_WORK INSTRUCTIONS_
A. In the Spain car hire thread, what daily rate did Spreadsheet pay for the Kia Picanto?
B. Carry the Spain car hire thread forward from the point where it stops.

_DOCUMENT EXTRACT_
# Car Hire in Spain



## peedee (May 10, 2005)

Anyone who has overwintered in Spain hired a car long term? 

What typically can you expect to pay?

peedee


----------



## Zepp (May 14, 2009)

peedee said:


> Anyone who has overwintered in Spain hired a car long term?
> 
> What typically can you expect to pay?
> 
> peedee


Hi

Not overwintered in Spain so cant help you on price , but you can check prices out online and its always cheaper to book online in advance.

We always used to book on online even if we were in the resort rather than going to the hire car outlet.

Paul


----------



## bktayken (Oct 11, 2008)

For our visitors we use Lara Cars they seem to have good rates cant remember what they where and latest models but I think they are only in the Alicante area. 
Victoria cars are popular along with Gold Car.. you can get all the models and rates online.

Brian


----------



## Petedaniel (Sep 20, 2008)

Dont expect to be able to hire a car if you are over 70+


----------



## Spreadsheet (Jul 10, 2011)

Hi Peedee,

Back in January I hired a Kia Picanto 1.1 (pick up/return Alicante airport) from 10/01/11 - 8/03/11 for €4.16 a day. Booked in advance through www.moneysupermarket.com. The hire company were Record go rent a car. I have used this company a few times and always had a new(ish) car and never had any problems, although on my return in April they had changed the terms a little and asked extra for a second driver - was always free before.

Hope this Helps.


----------



## Rapide561 (Oct 1, 2005)

*Hire car*

Hi

Often the cheapest deals in Spain are on airport collections, so it might be worth a bus ride to a local airport.

_SUPPLIED DATA_
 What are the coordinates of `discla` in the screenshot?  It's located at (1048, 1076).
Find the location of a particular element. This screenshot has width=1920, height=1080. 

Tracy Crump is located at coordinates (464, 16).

_THE RESULTS_
A. €4.16 a day.

B.
Check out the hire rates that airlines offer in conjunction with the car firms

www.ryanair.com

www.easyjet.com

www.jet2.com

or try

www.holidayautos.com

Russell

Let us know your findings when comparing airport to city.


----------



## shirleydeputy (Jul 31, 2009)

Hi
When we stayed at Camping Marjal last winter we saw lots of small vehicles sporting the same window stickers.....fccars at La Marina. We decided to copy the masses and phoned them! 
They collected us and took us to complete the paperwork in their office and when we returned the vehicle we were driven back to the campsite. 
It was only a Chevrolet Matiz but it was perfect for our needs and cost only about 80 euros a week. Pretty amazing!
I cannot judge whether they were a good or bad company but when we tried car rental further north three days hire cost us over 200 euros, albeit the smallest car they offered was a rather nice sporty Seat Ibiza! 
Good luck. I'm very jealous...our house is on the market so we probably wont get away this year!
Shirley.  
http://www.fcrentacar.com/


----------



## teensvan (May 9, 2005)

Hi.

We hire a car when in benidorm. Cheapest €50 per week but can be as much as €70 per week. You must book on line. 

steve & ann. -------- teensvan.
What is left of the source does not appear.